GIVEN RECORDS >>
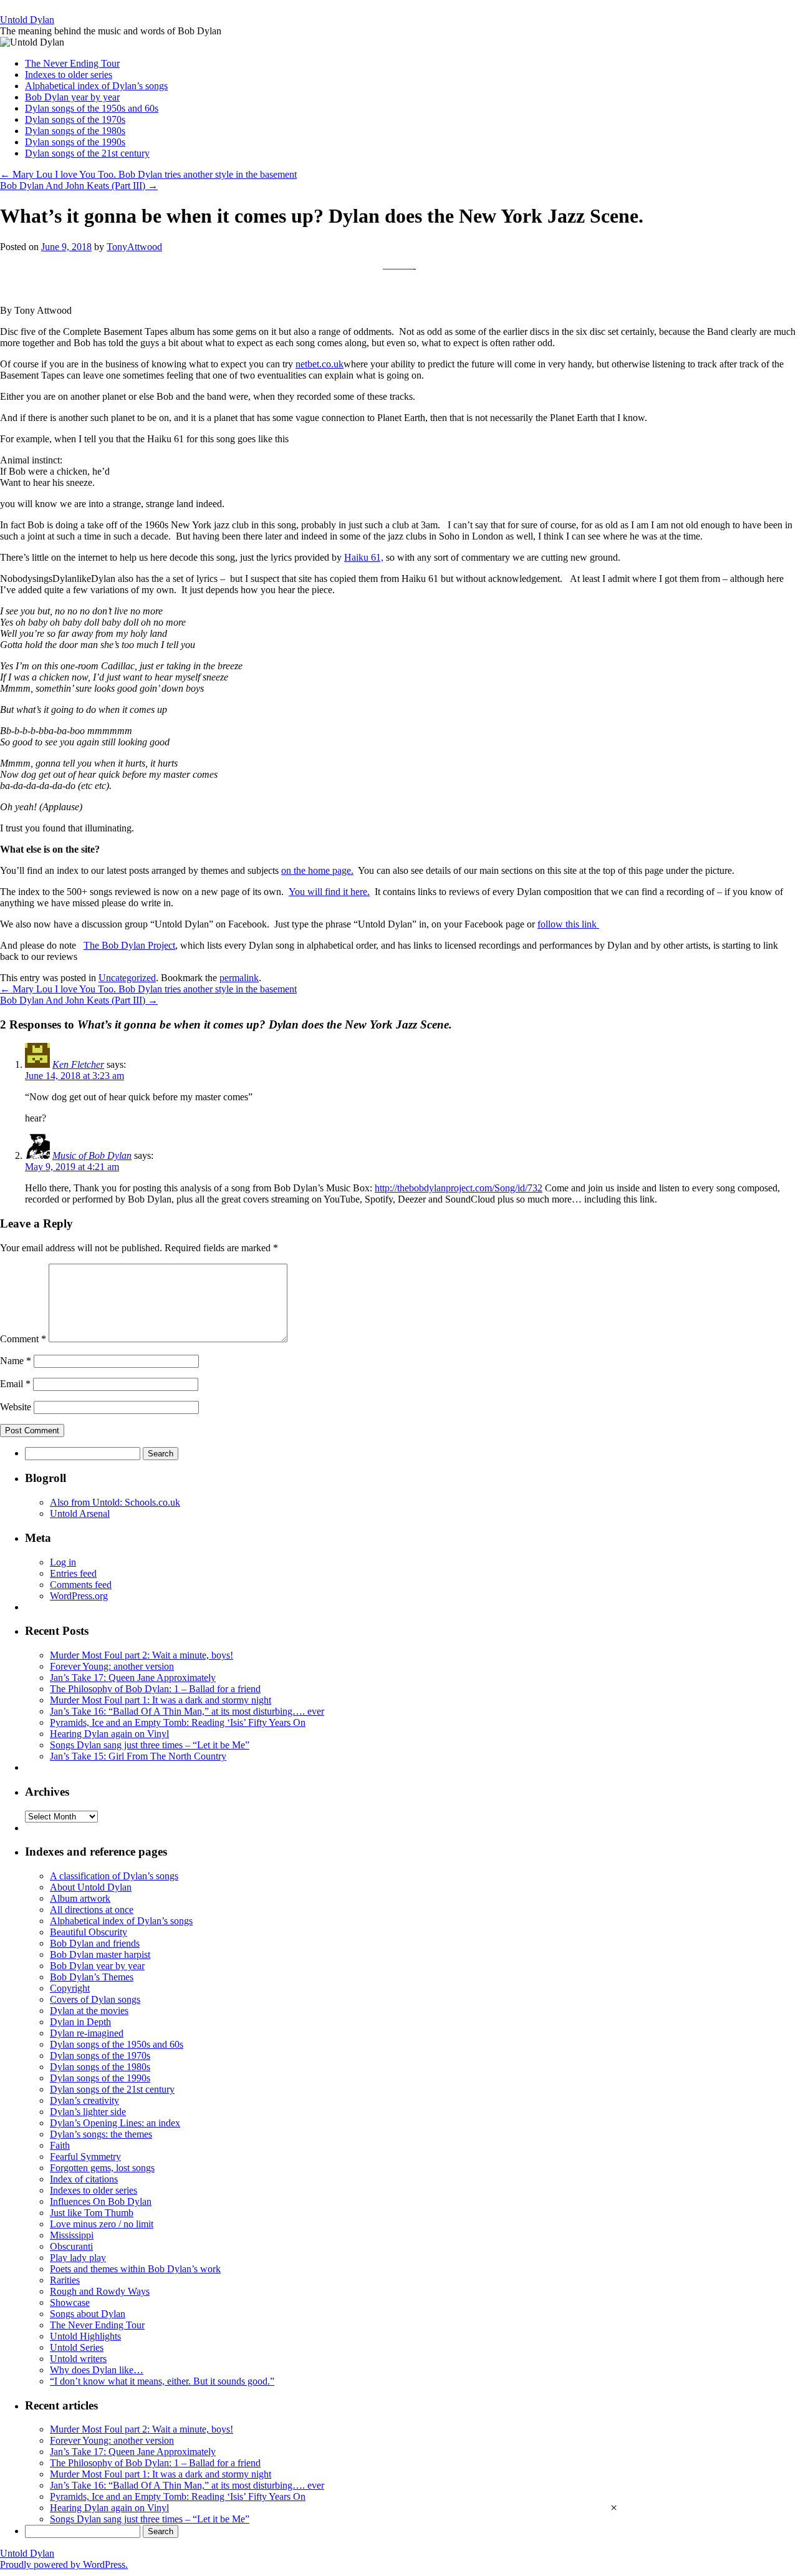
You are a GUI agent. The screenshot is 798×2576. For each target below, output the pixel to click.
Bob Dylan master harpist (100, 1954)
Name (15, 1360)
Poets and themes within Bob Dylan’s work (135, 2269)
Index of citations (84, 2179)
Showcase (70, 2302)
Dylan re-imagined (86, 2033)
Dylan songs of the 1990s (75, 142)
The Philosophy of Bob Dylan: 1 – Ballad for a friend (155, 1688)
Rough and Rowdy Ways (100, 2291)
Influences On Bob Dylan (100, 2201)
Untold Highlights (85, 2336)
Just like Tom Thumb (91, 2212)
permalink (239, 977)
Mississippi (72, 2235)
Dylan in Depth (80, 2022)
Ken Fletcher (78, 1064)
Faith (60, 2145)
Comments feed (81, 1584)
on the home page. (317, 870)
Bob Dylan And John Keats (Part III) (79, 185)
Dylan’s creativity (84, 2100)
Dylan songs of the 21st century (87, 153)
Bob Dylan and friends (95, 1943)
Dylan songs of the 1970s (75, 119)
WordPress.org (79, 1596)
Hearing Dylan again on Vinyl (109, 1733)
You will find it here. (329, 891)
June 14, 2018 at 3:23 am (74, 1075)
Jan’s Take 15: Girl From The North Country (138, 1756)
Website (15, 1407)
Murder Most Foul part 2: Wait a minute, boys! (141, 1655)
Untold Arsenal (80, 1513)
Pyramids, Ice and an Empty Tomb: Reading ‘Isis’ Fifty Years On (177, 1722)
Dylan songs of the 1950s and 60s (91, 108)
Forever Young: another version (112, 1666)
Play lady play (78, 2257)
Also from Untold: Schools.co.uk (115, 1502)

* * *

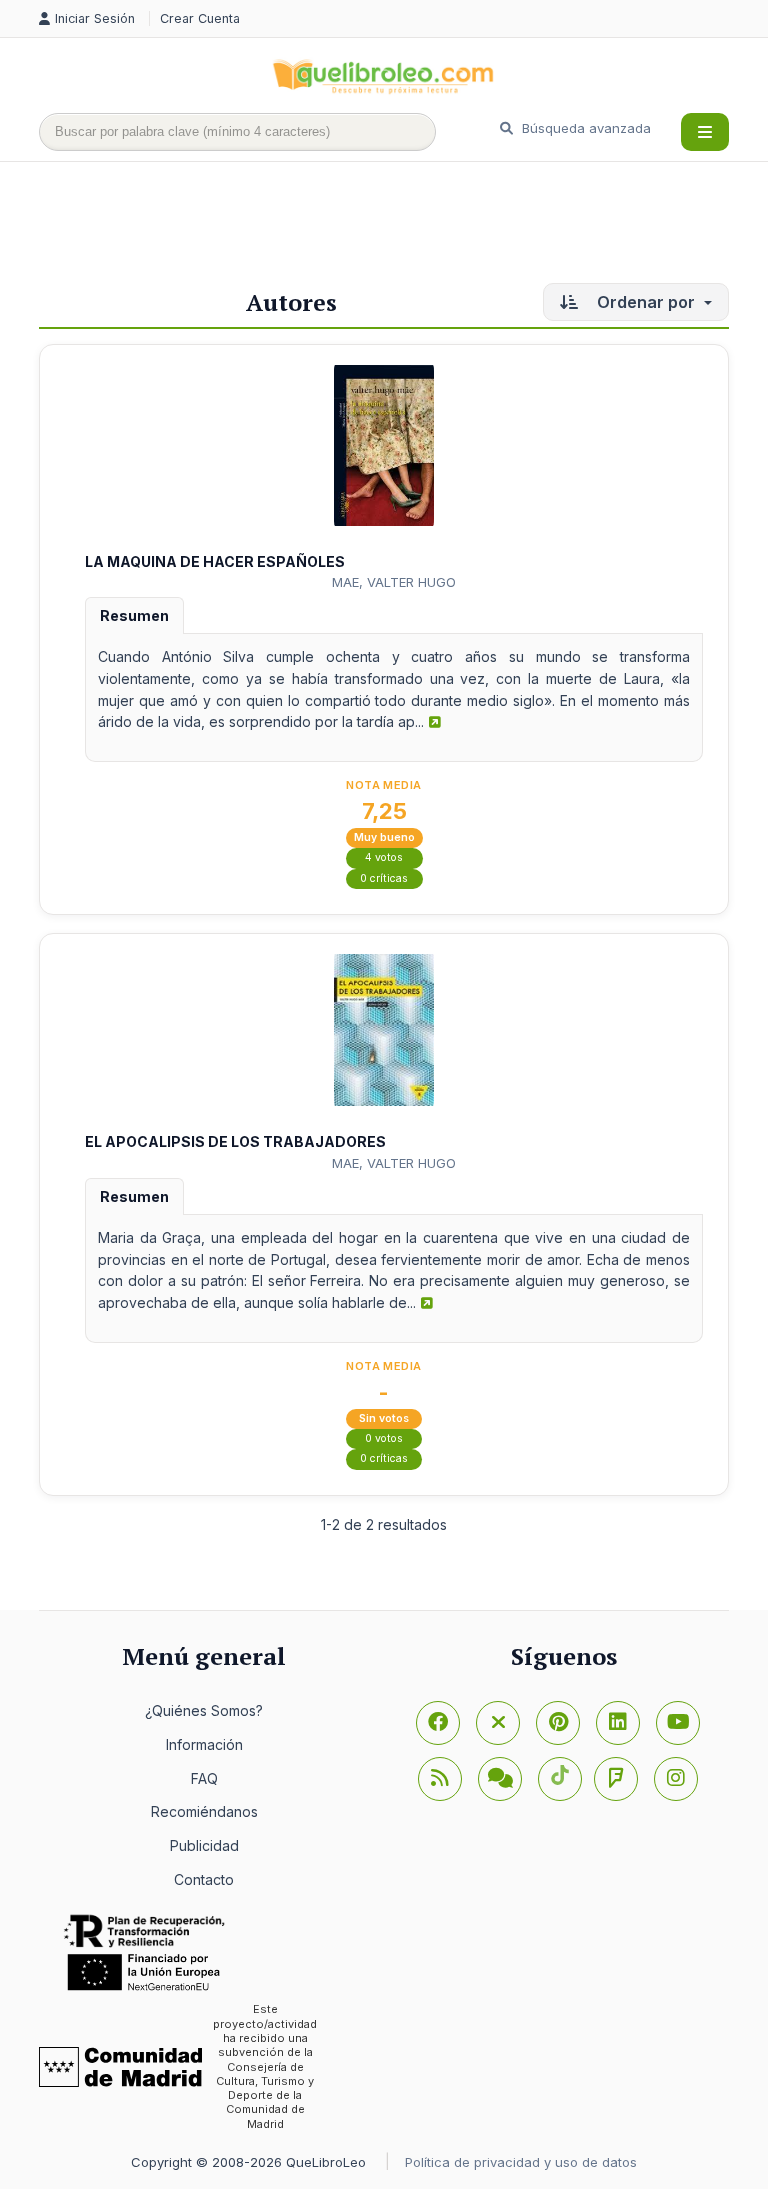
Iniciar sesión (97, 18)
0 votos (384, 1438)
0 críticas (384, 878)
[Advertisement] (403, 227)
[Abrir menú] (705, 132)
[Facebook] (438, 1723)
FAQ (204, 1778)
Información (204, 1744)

REQUIREMENT >> Using only the listing above, restate exactly the lines from the line containing "Faith (60, 2145)" through the line containing "Hearing Dylan again on Vinyl (109, 1733)", both included.

RESPONSE TO THIS EXERCISE >>
Faith (60, 2145)
Comments feed (81, 1584)
on the home page. (317, 870)
Bob Dylan And John Keats (Part III) (79, 185)
Dylan’s creativity (84, 2100)
Dylan songs of the 21st century (87, 153)
Bob Dylan and friends (95, 1943)
Dylan songs of the 1970s (75, 119)
WordPress.org (79, 1596)
Hearing Dylan again on Vinyl (109, 1733)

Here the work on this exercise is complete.